Excellent. Very clearly written, appropriate lit review. The figures are almost too light to see well, so I would recommend bolding the lines, so long as that would not distort the accurate reporting of what the stimuli were. A quick illustration showing the number of continued lines, etc. might be helpful. The Materials & Methods section of Experiment 2 might be shortened by including only the difference from Experiment 1.
Quite solid. The second experiment provides a replication of the first, which is especially important in these times when effects so often fail to replicate. The only note I would make on the experimental design was the high proportion of females; normally I wouldn’t see this as a possible issue, but given that the focus of the EFT has traditionally been on individual differences, this could matter here.
Again I give this manuscript high marks here. The logic and conclusions are quite clearly stated and justified, and needed future work is outlined. I see this experiment as breaking new ground, so I look forward to future work from these investigators.
The authors are quite correct, in my opinion, when they say that few researchers have tried to determine what stimulus factors lead to hidden or embedded figures. This is one reason why many included myself have not held the EFT in high regard. This study corrects that, by going after the likely suspects and putting them to fair, empirical tests. Those likely suspects include closure, proximity, similarity, complexity, and good continuation.
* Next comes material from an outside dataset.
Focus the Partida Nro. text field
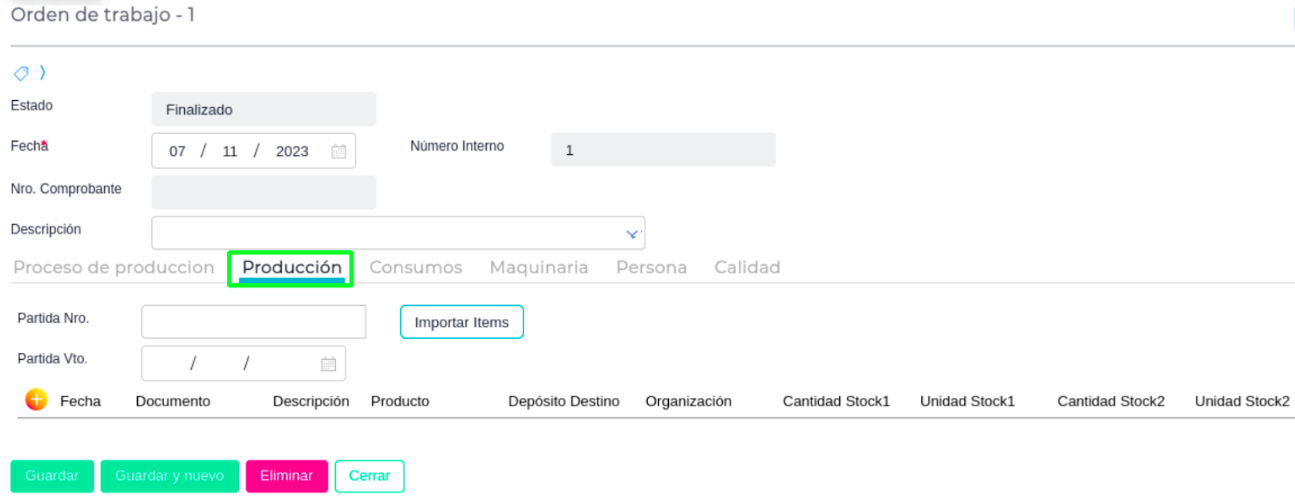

One question I have is how perceptual the effects found here may be. Consider trying to find a target equilateral triangle embedded in a background. If that symmetric target is easier to detect than an asymmetric target, is it because the symmetric one is easier to perceive in the background or because it is easier to remember while searching? (Note that while searching the background for a target, the target being searched for must be held in memory.) Gestalt effects are nearly as robust in memory as in perception – both may result from shorter codes used for better Gestalts - so for purposes of the L-EFT it really isn’t critical where the effect is arising in the processing system.
It’s possible that the mixed effects of closure (line 288) results from all the displays containing lots of closure, making it difficult to find the needle in a haystack, so to speak.